方針① 市場や事業環境に応じたイノベーションの戦略策定・遂行

一つ目は、イノベーションのモデルを顧客価値と技術を軸とした4つのイノベーション領域に分類し、各領域のビジネスモデルに合致した戦略を遂行することです。私たちはそれぞれのイノベーション領域を、①新用途開拓領域、②次世代製品開発領域、③フロンティア領域、④既存事業活動領域、と呼んでいます。
 新用途開拓領域では、既存の技術や製品を柔軟に組み合わせることで、複雑化・高度化する顧客課題に対して迅速にソリューションを提供します。ここでは、製品単位ではなく市場単位でニーズを捉え、複数の技術や製品を横断的に活用することが求められます。スピードと柔軟性が鍵となるこの領域では、社内の技術プラットフォームや製品を有機的につなぎ、顧客価値を最大化することをめざします。
 次世代製品開発領域では、注力事業領域における将来ニーズと技術トレンド、そして当社ならではの技術の強みを踏まえて開発ロードマップを策定し、社内および主要顧客と共有した上で中長期的な製品開発を進めます。
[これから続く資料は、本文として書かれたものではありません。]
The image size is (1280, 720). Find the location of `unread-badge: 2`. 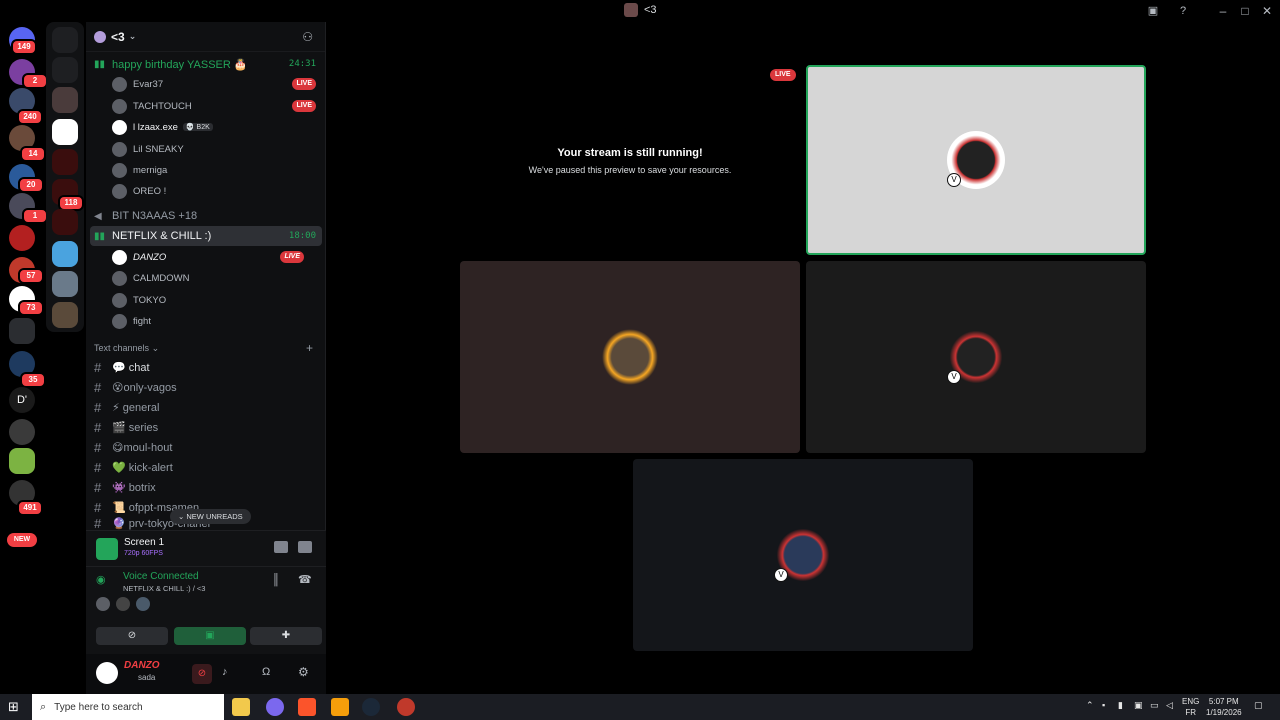

unread-badge: 2 is located at coordinates (35, 81).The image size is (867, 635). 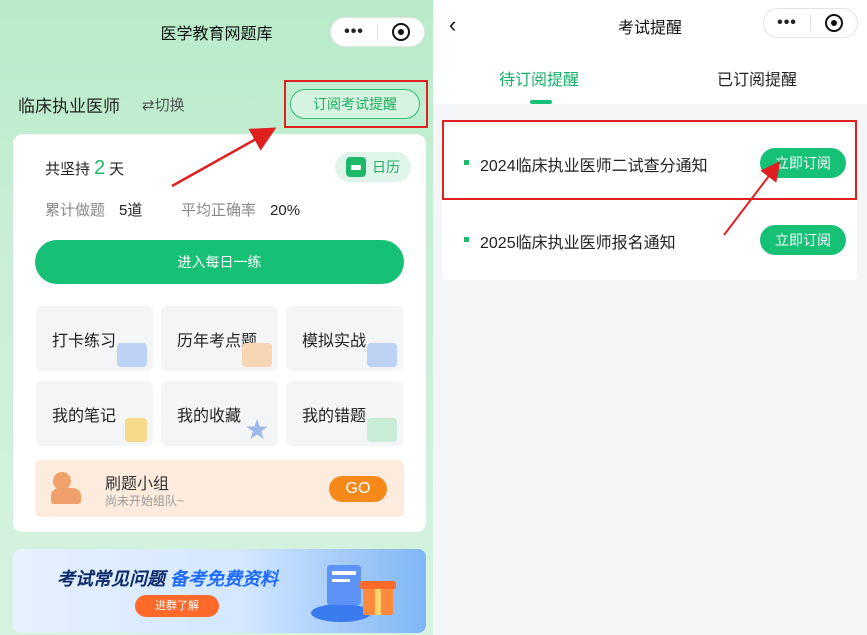 What do you see at coordinates (257, 355) in the screenshot?
I see `document-icon` at bounding box center [257, 355].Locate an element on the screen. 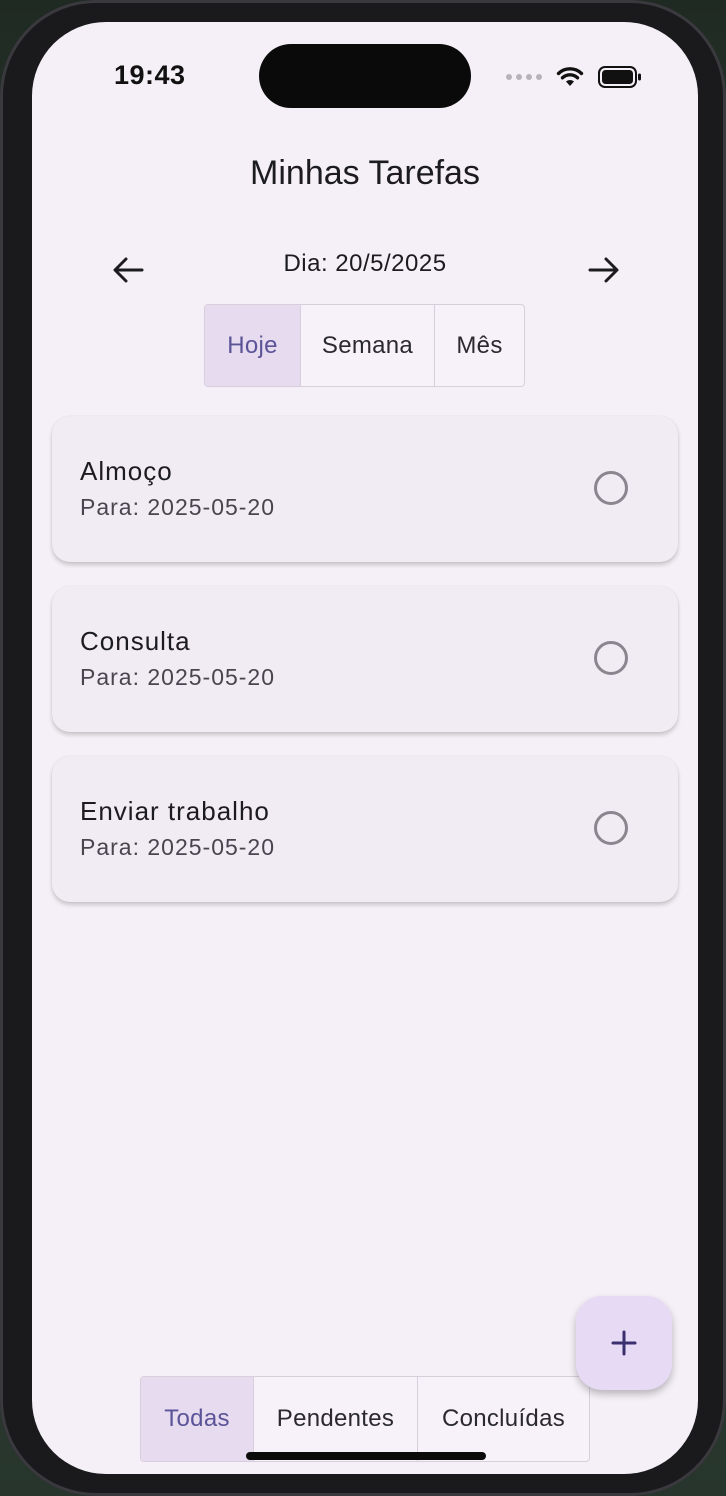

ここでは、当社の強みである素材設計やプロセス技術を活かしながら、将来の市場要求に先回りする形で技術を磨き上げていきます。市場の変化に応じて柔軟にロードマップを見直し、事業化に向けた道筋が回り道とならないようにすることも重要です。
 フロンティア領域では、まだ市場として萌芽的な段階であり、技術的な確立もこれからという分野に対して、将来の成長可能性を見据えた探索的な取り組みを行います。ここでは、社内の既存資産にとらわれず、社外リソースやスタートアップとの連携を積極的に活用しながら、未知の領域に挑戦していきます。既存事業の延長線上にない価値を見出すことが、この領域の本質です。
 既存事業活動領域では、既存の製品や事業の生産性向上や、安定供給、品質向上を図ります。この領域では、効率性と信頼性を重視した技術開発が中心であり、他の領域とは異なる視点でのアプローチが求められることから、事業側がイニシアチブを取って研究開発を進めています。

方針② 化学業界を牽引するイノベーション人材の育成

二つ目の方針は、課題の本質を見究め、質の高いソリューションを提案できるイノベーション人材の育成です。社会課題の解決に寄与する新しい価値を創出するためには、単なる技術力だけでなく、顧客のニーズを深く理解し、技術を通じて本質的な解決策を導き出す力が必要です。「新製品を世に出すこと」をゴールとするのではなく、何が世の中の課題解決に役立つのかという視点である「ソリューションマインド」を持つことが重要なのです。また、最近目覚ましい進化を遂げている生成AIは、今後のイノベーションや事業活動を大きく左右する存在になりつつあります。こうした状況を踏まえ、研究者にはAIに使われる側になるのではなく、AI を使って意思決定する側になってもらう必要があります。ソリューションに強くコミットするマインドの醸成とデジタルへの習熟、この二つを柱として、化学業界のイノベーションを牽引する人材の育成に力を注いでいきます。
 これら2つの方針を軸に、三菱ケミカルは戦略・技術・人材を融合させ、イノベーションによって世の中の課題解決に役立つソリューションを提供することで、KAITEKIな未来の実現をめざします。